Dr. Krouse pointed out that the learning process is a two-way street. He explained that one of the AAOA’s current initiatives is to emphasize evidence-based practice. “Much of what our colleagues as ENT allergists did only a few years ago was much more based on anecdote and individual preference than on science. Our general allergy colleagues have been much more rooted in science over the last generation than we have. I think the fact that we have taken on the need to be evidence-based has put us on a more equal footing with our allergy colleagues. There is more good research in the otolaryngology literature regarding allergy than there was a decade ago.”

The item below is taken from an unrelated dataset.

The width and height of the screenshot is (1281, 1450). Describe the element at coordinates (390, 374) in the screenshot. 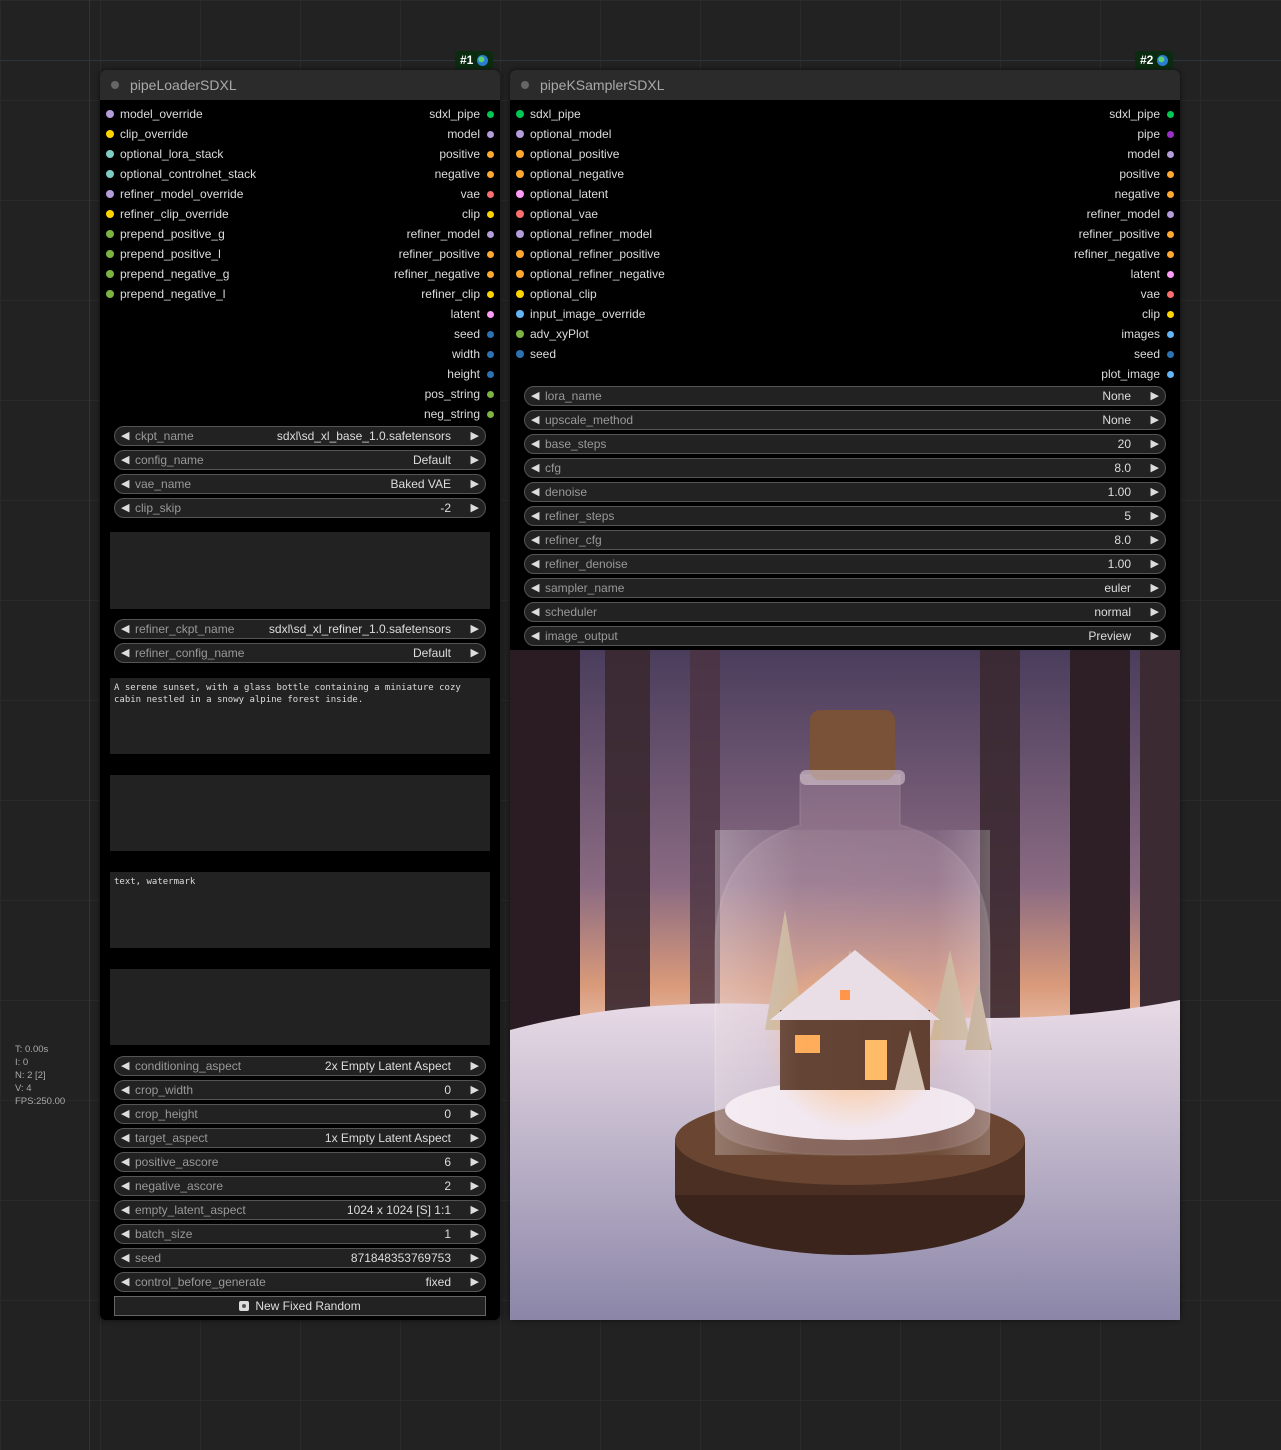

I see `output-slot-height: height` at that location.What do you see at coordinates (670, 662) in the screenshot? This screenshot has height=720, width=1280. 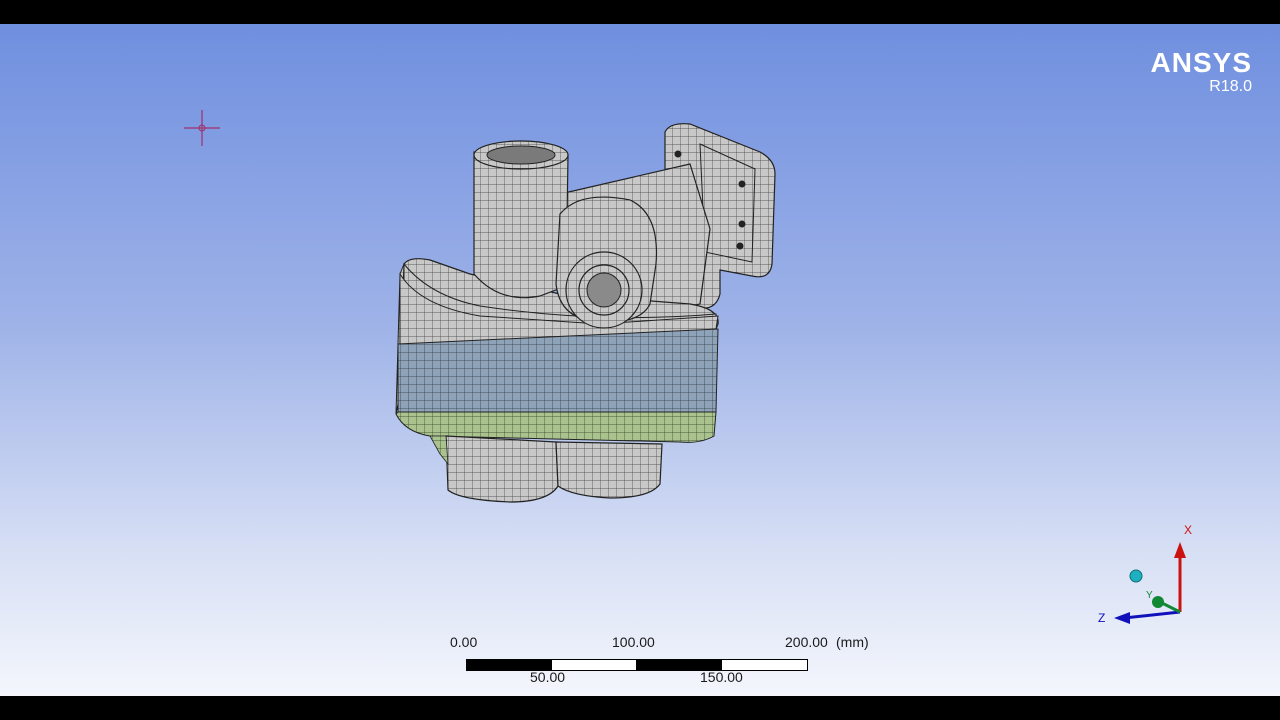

Dr. Fineman added that maintaining good relationships with ENT colleagues is also beneficial to patients. “We see patients who have sinus disease or polyps and who obviously need to have surgery, so it’s important to have good relationships with ENT colleagues who provide that service. Obviously, both groups of specialists want the best for our patients and we want to improve patient care. As long as we continue to have that as our goal, then we should be able to strive for that.”
“We have to communicate, we have to work together, and as we do, we’ll build confidence and trust in one another,” said Dr. Marple. “But it’s going to be a slow process.”